Oh, yes the guest houses with the sink only in the bedroom. The bathroom (no shower then) was shared by every family on the floor and contained the only toilet. The bedroom floor ALWAYS creaked and the beds always had those horrible candlewick bedspreads, to which l was and am highly allergic. We had to take my pillows on holiday as I am also allergic to feather pillows and these were the only ones available in guest houses then. My parents used to take a flask, coffee and Marvel so that they could have an evening drink. They could collect boiled water from the kitchen for their flask after the evening meal. No such thing as kettles and little sachets of tea, coffee and sugar in each room then. A morning cup of tea would be brought up to each adult guest in the morning. We always had to change into our best clothes for the evening meal, which was formal and very traditional British seventies food. Looking back, it truly seems another world and a much more utilitarian one at that but we had some lovely holidays and it was all we knew at the time.

**Data excerpt:**
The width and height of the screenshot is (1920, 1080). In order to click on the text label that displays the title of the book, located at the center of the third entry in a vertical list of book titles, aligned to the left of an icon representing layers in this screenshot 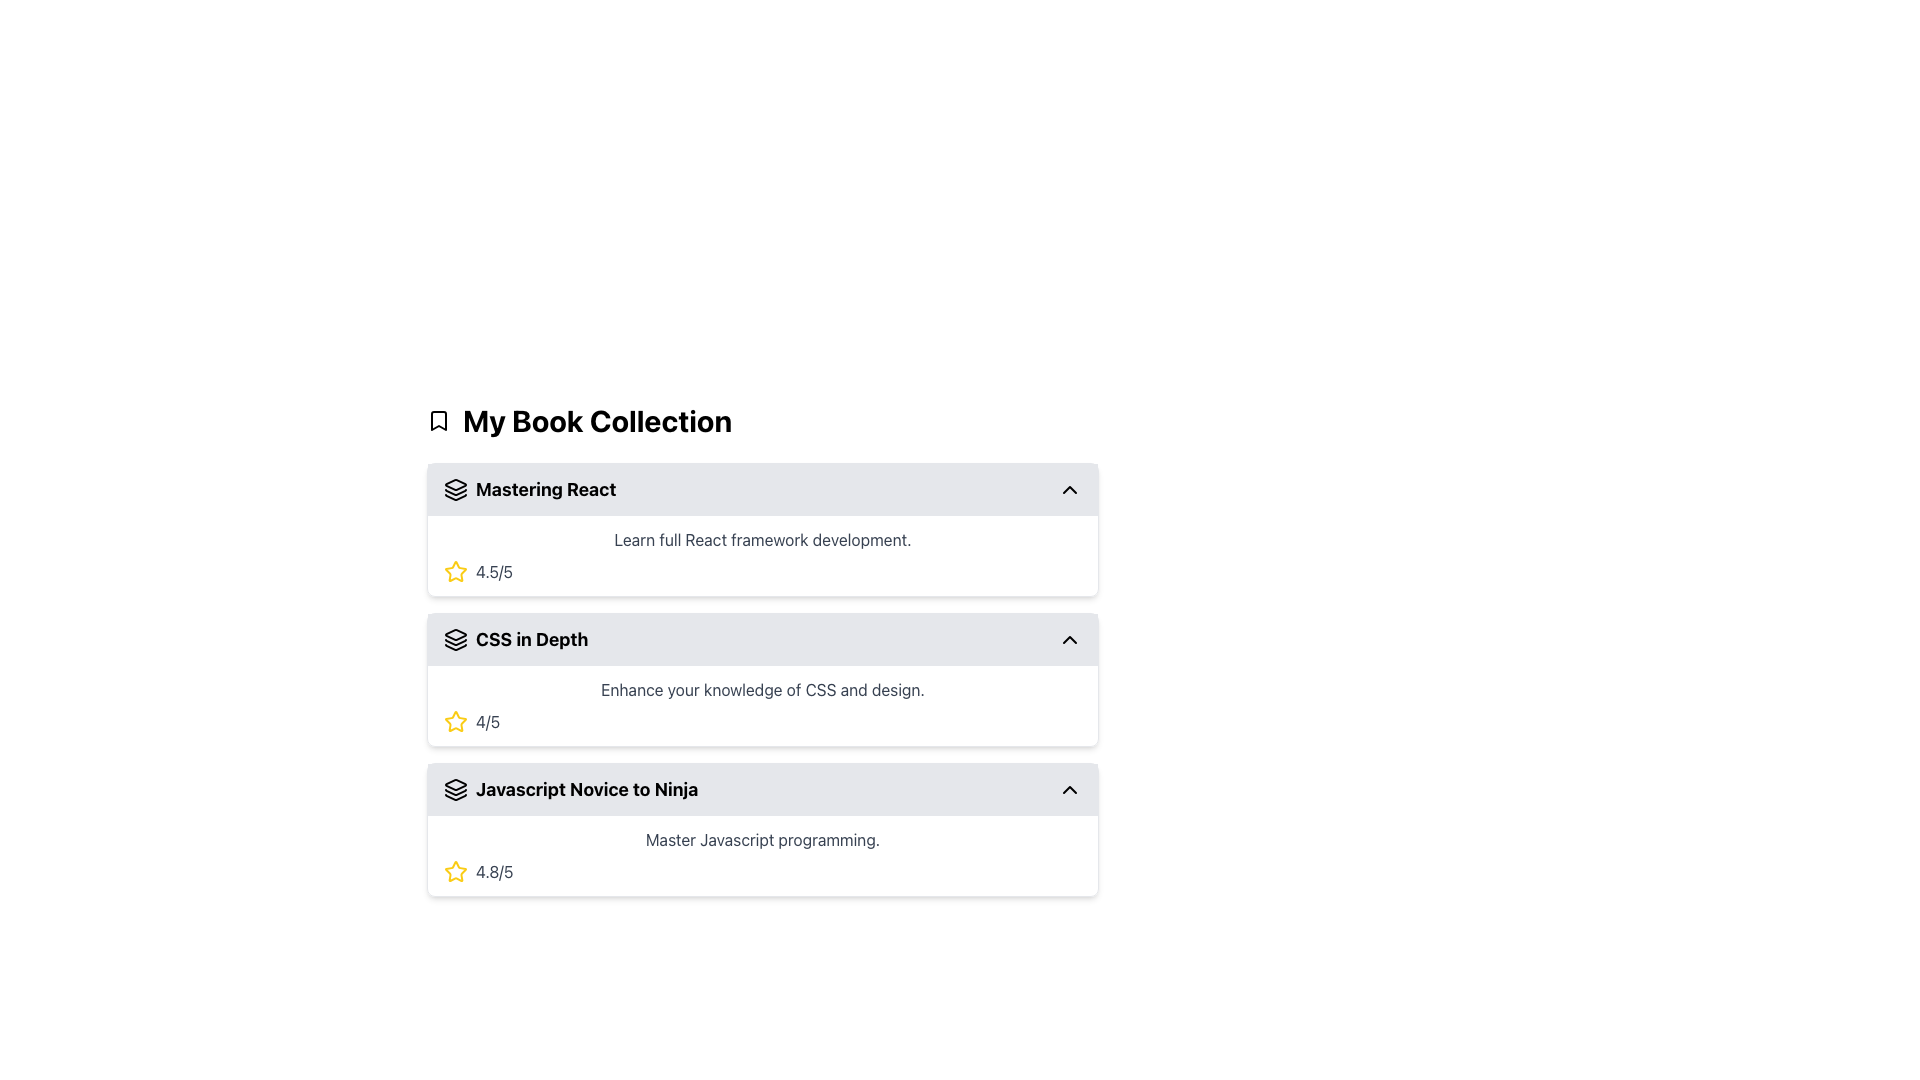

**What the task asks:**
In the guest-house recollection, what did the writer's parents bring along so they could have an evening drink? Work only from the guest-house recollection, not from the listing.

**Output of the task:**
A flask, coffee and Marvel.